Aquela rigidez nos ombros a meio da madrugada, a anca que se queixa ao levantar da cama, a lombar que parece ter envelhecido dez anos depois de um swell

28/Mar/2026 -

Quem surfa com frequência conhece bem este repertório de dores e, geralmente, responde da mesma forma: engole um anti-inflamatório e torce para que faça efeito rapidamente. Mas existe uma conversa a ganhar força nos lineups que gira em torno de três letras: CBD.

O surf romantizado esconde uma realidade: o desporto magoa sessão após sessão. Uma única ida à água recruta quase todos os grupos musculares, da remada constante ao pop-up explosivo, gerando um acúmulo silencioso de microlesões. Para combater esta inflamação crónica prolongada, que prejudica o sono e abre portas a lesões, cada vez mais atletas procuram óleos CBD da mais alta qualidade, substituindo soluções temporárias por uma verdadeira ferramenta de recuperação.

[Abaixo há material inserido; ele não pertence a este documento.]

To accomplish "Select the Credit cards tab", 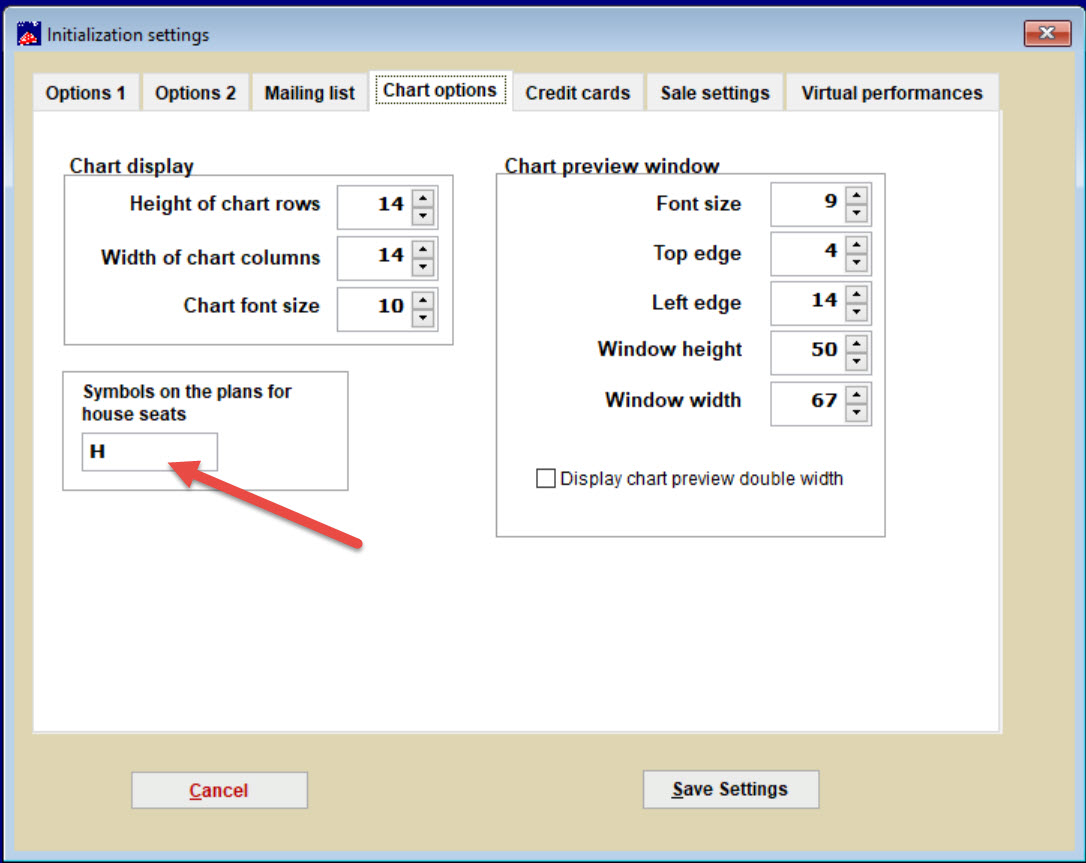I will click(577, 93).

O que o CBD faz (e o que não faz)

O Canabidiol é um dos mais de cem canabinoides presentes na Cannabis sativa, sem qualquer efeito psicoativo. O que o CBD faz é subtil e extremamente útil para quem treina pesado: interage com o sistema endocanabinoide do corpo humano, um regulador central da resposta inflamatória, da perceção de dor e dos ciclos de sono. Ao interagir com os seus recetores, ajuda a modular a inflamação sem desligar a resposta natural do organismo.

Na prática, as evidências científicas mostram três efeitos principais que interessam aos surfistas:

  • Modulação inflamatória pós-exercício: Diferente do ibuprofeno, o CBD atua de forma seletiva, contendo o excesso de inflamação sem sabotar o processo natural de reparação muscular.
  • Alívio das dores musculares (DOMS): Reduz o desconforto de início tardio, facilitando a mobilidade para a próxima sessão.
  • Melhoria na qualidade do sono: A verdadeira recuperação acontece nas fases de sono profundo. O CBD demonstra capacidade de melhorar a latência e a profundidade do descanso, criando o ambiente ideal para o corpo se reconstruir.

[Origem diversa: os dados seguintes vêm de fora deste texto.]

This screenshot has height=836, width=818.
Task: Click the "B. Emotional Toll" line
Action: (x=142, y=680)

Escolher bem faz a diferença

O mercado explodiu, mas nem todo o óleo é igual. Um produto de confiança exige uma origem rastreável do cânhamo, extração limpa (como CO₂ supercrítico) e laudos laboratoriais independentes. Quanto à dosagem, a regra é começar devagar (10 a 25 mg/dia) e ajustar. A consistência diária rende muito mais do que uma dose elevada após uma sessão brutal. Para dores localizadas, os cremes tópicos funcionam como um excelente complemento ao óleo.

A recuperação é um todo

Importa frisar que o CBD não é magia; ele potencia uma rotina estruturada. Alongar após sair da água continua a ser inegociável. A hidratação e a nutrição repõem as necessidades imediatas dos músculos. Nos dias de folga, a mobilidade ativa acelera a remoção de resíduos metabólicos. Sem um sono adequado, nenhum suplemento fará o trabalho sozinho.

A verdade é simples: o surfista quer surfar e não ficar de molho à espera que a dor passe. O CBD é ciência aplicada ao quotidiano de quem usa o corpo como instrumento. Combinado com bom senso e respeito aos limites, entra na rotina como um aliado silencioso.

Boas ondas. E uma recuperação ainda melhor.

Nota: Este artigo tem caráter informativo e não substitui orientação médica. Consulte um profissional de saúde antes de iniciar o uso de qualquer suplemento.